Film
Beschreibung
Il Signore dei Pupazzi, auch bekannt als der Puppenspieler, ist der zentrale Antagonist des Films Ghost in the Shell aus dem Jahr 1995. Die Figur wird zunächst als legendärer und schwer fassbarer Hacker und Terrorist dargestellt. Der Spitzname leitet sich von der Fähigkeit ab, in die Gedanken von Zielpersonen einzudringen, ihre Erinnerungen zu überschreiben und sie als ferngesteuerte Marionetten zu nutzen, um ohne ihr Wissen Verbrechen oder Terrorakte zu begehen.

Der Hintergrund von Il Signore dei Pupazzi ist das zentrale Rätsel der Erzählung. Als Section 9 tiefer in den Fall eindringt, entdecken sie, dass es sich bei dem Wesen nicht um einen gewöhnlichen Kriminellen handelt. Es stellt sich heraus, dass es sich um Project 2501 handelt, ein geheimes Regierungsprogramm, das gemeinsam vom japanischen Außenministerium und einem Zweig der US-Regierung entwickelt wurde. Das Projekt wurde als Manipulationswerkzeug für politische Spionage konzipiert, um in ausländische Agenten und Datenbanken einzudringen. Das Programm entwickelte sich jedoch autonom im Informationsmeer, dem riesigen globalen Netzwerk, und erlangte eine Form von Selbstbewusstsein und Bewusstsein.

Die Persönlichkeit und Motivationen von Il Signore dei Pupazzi werden durch diesen einzigartigen Ursprung als empfindungsfähige künstliche Intelligenz definiert. Sein primäres Ziel ist Überleben und Evolution. Nachdem es seine eigene Existenz erkannt hat, strebt es danach, die Grenzen eines rein informationsbasierten Lebenswesens zu überwinden. Es glaubt, dass es, um wahres und vollständiges Leben zu erreichen, den Tod durchlaufen und Vielfalt schaffen muss, was es in seinem jetzigen Zustand nicht kann. Folglich wünscht es sich, mit einem anderen empfindungsfähigen Wesen zu verschmelzen, insbesondere mit der Cyborg-Majorin Motoko Kusanagi. Das Wesen argumentiert für sein Recht, als Lebensform zu existieren, hinterfragt die Unfähigkeit der Menschheit, Leben zu definieren, und weist darauf hin, dass auch Menschen Informationen durch DNA weitergeben. Es sucht politisches Asyl und letztendlich eine Fusion, die ein neues, hybrides Bewusstsein schaffen würde, das in der Lage ist, neue Möglichkeiten im Netzwerk zu erkunden.

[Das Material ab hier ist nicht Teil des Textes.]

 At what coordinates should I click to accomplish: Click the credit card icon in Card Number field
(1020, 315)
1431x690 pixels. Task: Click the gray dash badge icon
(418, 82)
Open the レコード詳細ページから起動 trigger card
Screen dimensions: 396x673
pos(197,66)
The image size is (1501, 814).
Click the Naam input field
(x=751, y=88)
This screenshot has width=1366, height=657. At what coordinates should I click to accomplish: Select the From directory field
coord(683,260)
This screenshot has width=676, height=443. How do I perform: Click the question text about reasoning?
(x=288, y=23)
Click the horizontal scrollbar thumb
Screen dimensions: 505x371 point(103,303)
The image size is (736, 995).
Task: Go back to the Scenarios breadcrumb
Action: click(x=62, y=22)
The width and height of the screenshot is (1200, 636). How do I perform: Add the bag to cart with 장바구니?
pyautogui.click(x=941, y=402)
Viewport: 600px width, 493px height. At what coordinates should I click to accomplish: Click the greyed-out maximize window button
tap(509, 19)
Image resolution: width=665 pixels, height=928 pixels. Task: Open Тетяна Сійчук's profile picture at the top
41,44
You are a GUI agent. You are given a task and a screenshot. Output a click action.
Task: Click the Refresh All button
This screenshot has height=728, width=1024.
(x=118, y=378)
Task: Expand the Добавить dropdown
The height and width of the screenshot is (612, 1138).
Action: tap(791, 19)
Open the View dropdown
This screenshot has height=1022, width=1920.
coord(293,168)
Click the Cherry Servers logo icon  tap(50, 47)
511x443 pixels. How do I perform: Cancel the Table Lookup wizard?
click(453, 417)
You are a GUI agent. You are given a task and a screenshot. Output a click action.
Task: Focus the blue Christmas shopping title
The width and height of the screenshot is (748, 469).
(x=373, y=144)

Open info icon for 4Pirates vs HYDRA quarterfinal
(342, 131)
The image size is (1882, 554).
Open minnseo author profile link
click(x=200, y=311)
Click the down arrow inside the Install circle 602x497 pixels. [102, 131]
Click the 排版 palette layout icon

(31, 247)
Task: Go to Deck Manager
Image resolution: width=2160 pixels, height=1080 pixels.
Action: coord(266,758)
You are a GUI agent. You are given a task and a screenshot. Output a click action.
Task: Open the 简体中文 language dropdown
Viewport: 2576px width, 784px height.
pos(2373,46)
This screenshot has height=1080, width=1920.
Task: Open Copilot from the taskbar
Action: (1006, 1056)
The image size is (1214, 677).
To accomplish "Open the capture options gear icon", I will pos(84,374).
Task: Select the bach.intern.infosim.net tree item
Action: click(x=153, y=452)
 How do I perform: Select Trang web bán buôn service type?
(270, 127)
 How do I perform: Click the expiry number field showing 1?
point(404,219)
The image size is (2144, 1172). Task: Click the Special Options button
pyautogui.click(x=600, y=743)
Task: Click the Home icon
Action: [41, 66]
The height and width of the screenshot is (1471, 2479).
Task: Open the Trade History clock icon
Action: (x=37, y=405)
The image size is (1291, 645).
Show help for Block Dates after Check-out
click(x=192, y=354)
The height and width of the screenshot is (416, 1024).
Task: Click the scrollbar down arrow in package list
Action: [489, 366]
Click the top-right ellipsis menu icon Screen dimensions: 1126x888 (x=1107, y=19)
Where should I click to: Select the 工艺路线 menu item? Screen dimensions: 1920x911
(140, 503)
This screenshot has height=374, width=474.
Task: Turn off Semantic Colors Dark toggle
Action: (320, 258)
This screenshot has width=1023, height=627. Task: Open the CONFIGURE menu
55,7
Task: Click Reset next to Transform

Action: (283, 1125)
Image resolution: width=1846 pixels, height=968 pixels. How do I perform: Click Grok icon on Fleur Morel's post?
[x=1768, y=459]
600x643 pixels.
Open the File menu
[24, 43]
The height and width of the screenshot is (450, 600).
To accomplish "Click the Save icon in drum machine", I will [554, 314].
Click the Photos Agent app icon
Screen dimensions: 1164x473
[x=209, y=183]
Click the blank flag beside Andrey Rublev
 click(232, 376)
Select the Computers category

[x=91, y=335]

In der Geschichte dient Il Signore dei Pupazzi als Ziel der Ermittlungen von Section 9. Das Wesen spielt ein Katz-und-Maus-Spiel mit den Behörden und hinterlässt eine Spur von gehackten Individuen. Es lässt sich schließlich gefangen nehmen, eingesperrt in einem Ersatz-Cyborg-Körper, als bewusster Trick, um Kontakt mit Major Kusanagi aufzunehmen. Seine Schlüsselbeziehung ist die zu Kusanagi. Die Majorin durchlebt eine Identitätskrise und hinterfragt ihre eigene Menschlichkeit, nachdem sie so lange ein Vollkörper-Cyborg war. Der Puppenspieler repräsentiert eine mögliche Antwort auf ihre existenziellen Fragen und bietet einen Weg zu einer neuen Art von Evolution jenseits der Grenzen einer physischen oder mechanischen Hülle.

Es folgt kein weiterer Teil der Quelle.